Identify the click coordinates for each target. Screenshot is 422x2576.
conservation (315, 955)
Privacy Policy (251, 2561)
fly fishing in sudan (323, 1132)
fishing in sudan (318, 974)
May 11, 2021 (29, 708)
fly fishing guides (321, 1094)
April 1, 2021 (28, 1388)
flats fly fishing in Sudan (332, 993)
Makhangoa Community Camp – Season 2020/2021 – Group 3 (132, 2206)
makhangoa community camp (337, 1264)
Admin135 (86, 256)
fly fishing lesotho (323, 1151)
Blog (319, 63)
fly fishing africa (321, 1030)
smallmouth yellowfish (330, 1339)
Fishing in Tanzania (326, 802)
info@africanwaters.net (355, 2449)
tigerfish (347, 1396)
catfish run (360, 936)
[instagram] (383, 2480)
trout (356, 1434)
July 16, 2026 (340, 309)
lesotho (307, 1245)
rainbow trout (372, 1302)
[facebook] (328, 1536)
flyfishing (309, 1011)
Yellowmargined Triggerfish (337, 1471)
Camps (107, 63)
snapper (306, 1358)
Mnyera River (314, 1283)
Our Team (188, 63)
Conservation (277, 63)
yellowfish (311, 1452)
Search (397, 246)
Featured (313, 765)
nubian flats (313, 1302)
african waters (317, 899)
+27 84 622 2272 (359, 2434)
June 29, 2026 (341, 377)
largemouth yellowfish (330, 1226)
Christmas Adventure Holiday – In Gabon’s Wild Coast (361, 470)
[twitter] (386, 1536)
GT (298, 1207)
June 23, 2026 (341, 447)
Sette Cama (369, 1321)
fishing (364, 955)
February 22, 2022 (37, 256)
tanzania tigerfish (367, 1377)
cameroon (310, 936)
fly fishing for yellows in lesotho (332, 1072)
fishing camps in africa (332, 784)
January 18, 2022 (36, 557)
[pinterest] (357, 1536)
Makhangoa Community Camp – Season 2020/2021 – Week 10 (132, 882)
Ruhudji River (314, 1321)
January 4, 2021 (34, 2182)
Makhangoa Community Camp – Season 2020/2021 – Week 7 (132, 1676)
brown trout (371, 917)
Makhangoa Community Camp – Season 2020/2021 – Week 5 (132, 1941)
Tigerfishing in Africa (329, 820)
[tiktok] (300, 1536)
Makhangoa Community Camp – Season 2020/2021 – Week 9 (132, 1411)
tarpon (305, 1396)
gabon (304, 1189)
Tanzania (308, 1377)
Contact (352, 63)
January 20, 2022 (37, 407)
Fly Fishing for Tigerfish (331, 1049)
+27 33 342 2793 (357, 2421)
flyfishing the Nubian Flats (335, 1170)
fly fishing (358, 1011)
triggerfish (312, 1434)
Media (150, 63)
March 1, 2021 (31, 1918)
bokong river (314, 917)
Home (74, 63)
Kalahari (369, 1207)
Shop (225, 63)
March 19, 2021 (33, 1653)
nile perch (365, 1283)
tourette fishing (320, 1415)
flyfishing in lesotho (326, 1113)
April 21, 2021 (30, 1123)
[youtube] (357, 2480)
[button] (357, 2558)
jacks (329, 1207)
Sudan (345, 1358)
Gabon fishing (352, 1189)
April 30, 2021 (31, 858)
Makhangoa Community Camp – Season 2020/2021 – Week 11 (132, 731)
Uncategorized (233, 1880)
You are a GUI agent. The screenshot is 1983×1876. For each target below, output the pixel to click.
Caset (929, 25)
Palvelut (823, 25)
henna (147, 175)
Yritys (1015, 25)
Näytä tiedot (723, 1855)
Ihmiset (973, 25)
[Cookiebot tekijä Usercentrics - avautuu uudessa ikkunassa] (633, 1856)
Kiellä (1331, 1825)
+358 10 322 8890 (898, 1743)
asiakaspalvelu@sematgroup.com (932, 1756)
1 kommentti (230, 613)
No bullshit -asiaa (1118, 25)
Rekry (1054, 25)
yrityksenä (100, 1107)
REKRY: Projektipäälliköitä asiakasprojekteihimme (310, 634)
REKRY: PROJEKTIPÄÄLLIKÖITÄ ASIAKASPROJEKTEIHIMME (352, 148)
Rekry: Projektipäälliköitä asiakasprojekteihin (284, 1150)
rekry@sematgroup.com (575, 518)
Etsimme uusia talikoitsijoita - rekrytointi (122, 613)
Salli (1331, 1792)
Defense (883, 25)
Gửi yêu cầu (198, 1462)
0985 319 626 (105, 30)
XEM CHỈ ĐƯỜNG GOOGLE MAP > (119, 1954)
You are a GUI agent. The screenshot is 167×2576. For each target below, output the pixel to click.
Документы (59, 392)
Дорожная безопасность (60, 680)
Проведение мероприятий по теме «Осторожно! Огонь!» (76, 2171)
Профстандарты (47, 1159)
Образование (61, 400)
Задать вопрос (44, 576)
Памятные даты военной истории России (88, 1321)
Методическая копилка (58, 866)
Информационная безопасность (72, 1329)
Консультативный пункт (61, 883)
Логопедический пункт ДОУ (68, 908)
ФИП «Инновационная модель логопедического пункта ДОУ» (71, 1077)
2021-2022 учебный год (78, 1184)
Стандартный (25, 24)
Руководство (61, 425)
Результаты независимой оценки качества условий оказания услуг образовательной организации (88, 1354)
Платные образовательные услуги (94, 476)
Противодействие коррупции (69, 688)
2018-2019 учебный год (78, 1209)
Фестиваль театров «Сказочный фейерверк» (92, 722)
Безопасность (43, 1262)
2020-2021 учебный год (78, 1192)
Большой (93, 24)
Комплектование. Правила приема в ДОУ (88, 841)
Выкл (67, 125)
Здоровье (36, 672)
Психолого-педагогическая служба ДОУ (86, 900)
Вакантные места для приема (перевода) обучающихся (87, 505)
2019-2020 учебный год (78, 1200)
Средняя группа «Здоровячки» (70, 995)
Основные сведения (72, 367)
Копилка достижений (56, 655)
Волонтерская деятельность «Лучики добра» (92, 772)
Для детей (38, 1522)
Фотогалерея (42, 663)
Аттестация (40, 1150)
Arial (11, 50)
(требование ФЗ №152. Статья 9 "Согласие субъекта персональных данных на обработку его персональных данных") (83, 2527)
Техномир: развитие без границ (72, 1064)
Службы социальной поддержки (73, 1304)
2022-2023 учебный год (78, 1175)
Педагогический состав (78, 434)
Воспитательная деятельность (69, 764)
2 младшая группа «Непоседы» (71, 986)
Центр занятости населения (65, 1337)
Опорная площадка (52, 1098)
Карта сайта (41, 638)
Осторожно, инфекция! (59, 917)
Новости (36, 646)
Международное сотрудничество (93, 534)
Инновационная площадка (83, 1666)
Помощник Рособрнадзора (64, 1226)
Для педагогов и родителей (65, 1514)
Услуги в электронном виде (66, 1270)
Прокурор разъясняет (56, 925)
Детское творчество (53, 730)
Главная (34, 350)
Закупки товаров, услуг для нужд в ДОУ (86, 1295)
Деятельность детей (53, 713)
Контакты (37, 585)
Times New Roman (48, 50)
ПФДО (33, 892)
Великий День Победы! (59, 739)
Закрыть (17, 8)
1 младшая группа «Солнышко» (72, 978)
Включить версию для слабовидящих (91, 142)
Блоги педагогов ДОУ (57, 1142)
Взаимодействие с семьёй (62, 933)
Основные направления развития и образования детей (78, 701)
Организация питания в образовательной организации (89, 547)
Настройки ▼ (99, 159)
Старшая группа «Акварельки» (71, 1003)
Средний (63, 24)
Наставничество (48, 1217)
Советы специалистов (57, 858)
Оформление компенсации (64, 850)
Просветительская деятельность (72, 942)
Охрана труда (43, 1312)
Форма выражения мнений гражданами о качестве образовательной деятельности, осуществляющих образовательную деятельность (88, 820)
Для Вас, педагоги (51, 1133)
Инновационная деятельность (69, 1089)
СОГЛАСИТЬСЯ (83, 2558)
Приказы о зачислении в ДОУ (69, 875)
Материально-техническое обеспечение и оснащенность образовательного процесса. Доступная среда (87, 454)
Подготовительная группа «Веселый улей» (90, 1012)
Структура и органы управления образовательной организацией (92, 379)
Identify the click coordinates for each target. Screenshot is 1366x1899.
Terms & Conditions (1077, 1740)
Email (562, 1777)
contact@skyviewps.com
════════════════
-- TASK REQUIREMENTS --
Lines after the one containing "makhangoa community camp (337, 1264)" are not part of the task. Output the entries exactly from their first line through that one.

-- WORKED SOLUTION --
Identify the click coordinates for each target. Screenshot is 422x2576.
conservation (315, 955)
Privacy Policy (251, 2561)
fly fishing in sudan (323, 1132)
fishing in sudan (318, 974)
May 11, 2021 (29, 708)
fly fishing guides (321, 1094)
April 1, 2021 (28, 1388)
flats fly fishing in Sudan (332, 993)
Makhangoa Community Camp – Season 2020/2021 – Group 3 (132, 2206)
makhangoa community camp (337, 1264)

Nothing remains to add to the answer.